Let me attend only to this:

So the nose is impermanent, odours are impermanent, nose-consciousness is impermanent, nose-contact is impermanent, whatever feeling arises with nose-contact as condition ... that too is impermanent.

"'Leave off lacerating the tongue faculty with a sharp razor burning, blazing, and glowing.

Let me attend only to this:

So the tongue is impermanent, tastes are impermanent, tongue-consciousness is impermanent, tongue-contact is impermanent, whatever feeling arises with tongue-contact as condition ... that too is impermanent.

"'Leave off lacerating the body faculty with a sharp spear burning, blazing, and glowing.

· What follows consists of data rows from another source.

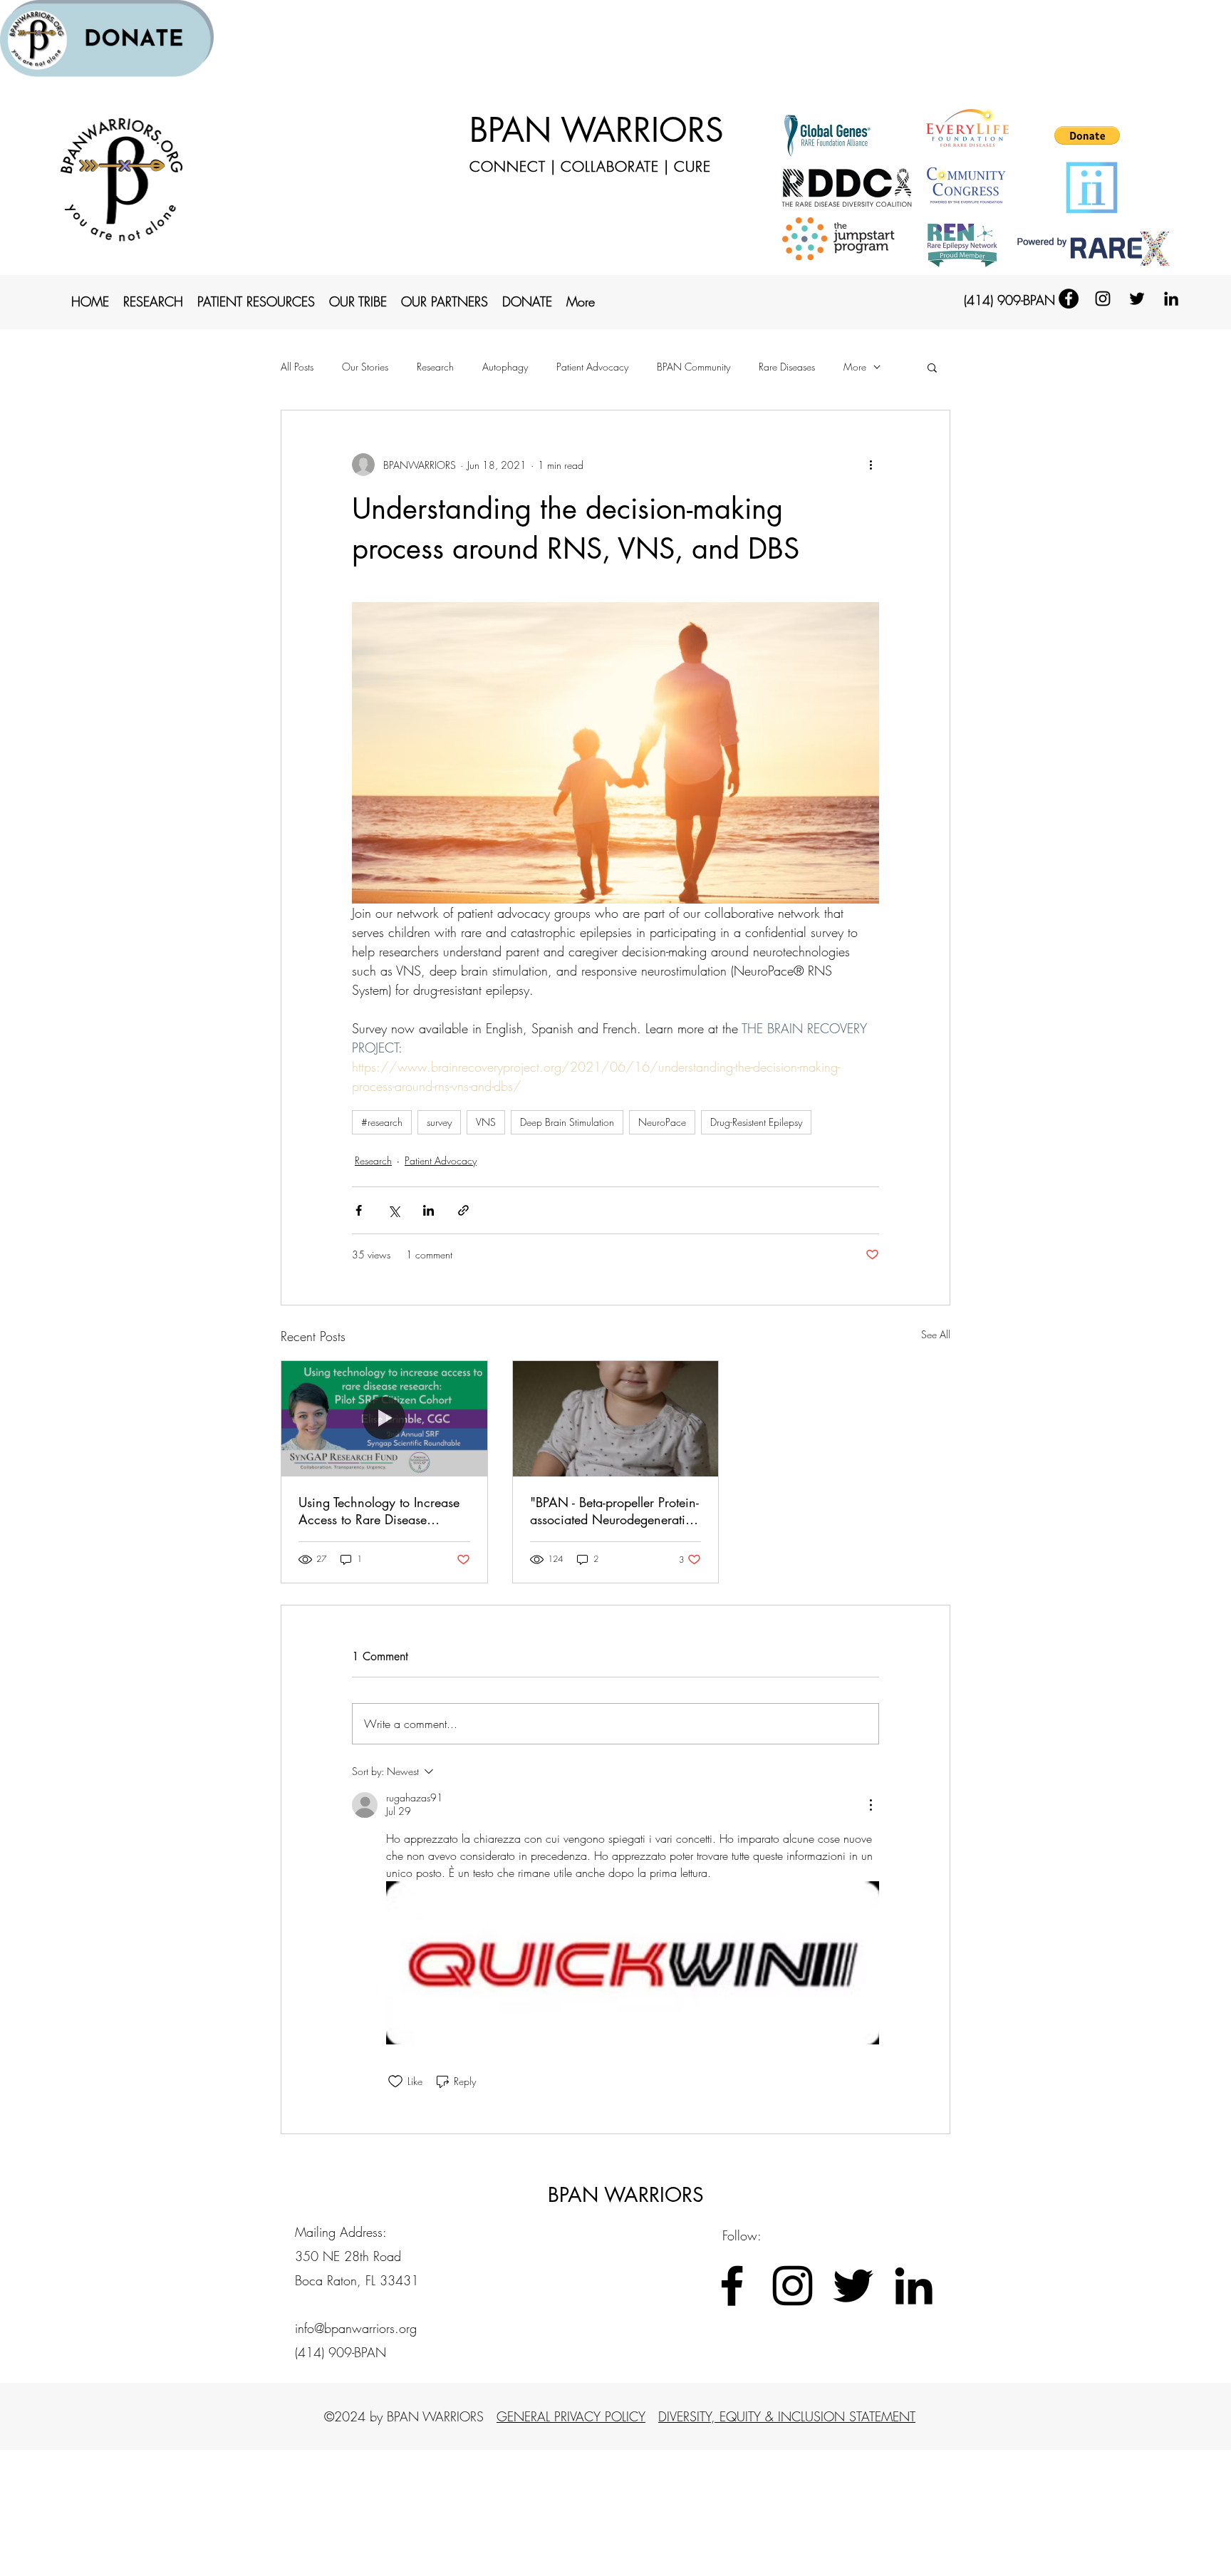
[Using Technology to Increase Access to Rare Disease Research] (384, 1418)
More (854, 366)
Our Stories (365, 366)
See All (935, 1334)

Let me attend only to this: So the body is impermanent, Sangha. [171] tactile objects are impermanent, body-consciousness is impermanent, body-contact is impermanent, whatever feeling arises with body-contact as condition ... that too is impermanent.

"'Leave off sleeping.

Let me attend only to this:

So the mind is impermanent, mental phenomena are impermanent, mind-consciousness is impermanent, mind-contact is impermanent, whatever feeling arises with mind-contact as condition ... that too is impermanent.'

"Seeing thus, bhikkhus, the instructed noble disciple experiences revulsion towards the eye, forms, eye-consciousness, eye-contact, and whatever feeling arises with eye-contact as condition - whether pleasant or painful or neither-painful-nor-pleasant ... towards the mind, mental phenomena, mind-consciousness, mind-contact, and whatever feeling arises with mind-contact as condition. ...

Experiencing revulsion, he becomes dispassionate.

Through dispassion [his mind] is liberated.

When it is liberated there comes the knowledge:

'It's liberated.'

He understands:

'Destroyed is birth, the holy life has been lived, what had to be done has been done, there is no more for this state of being.'

"This, bhikkhus, is the Dhamma exposition on the theme of burning."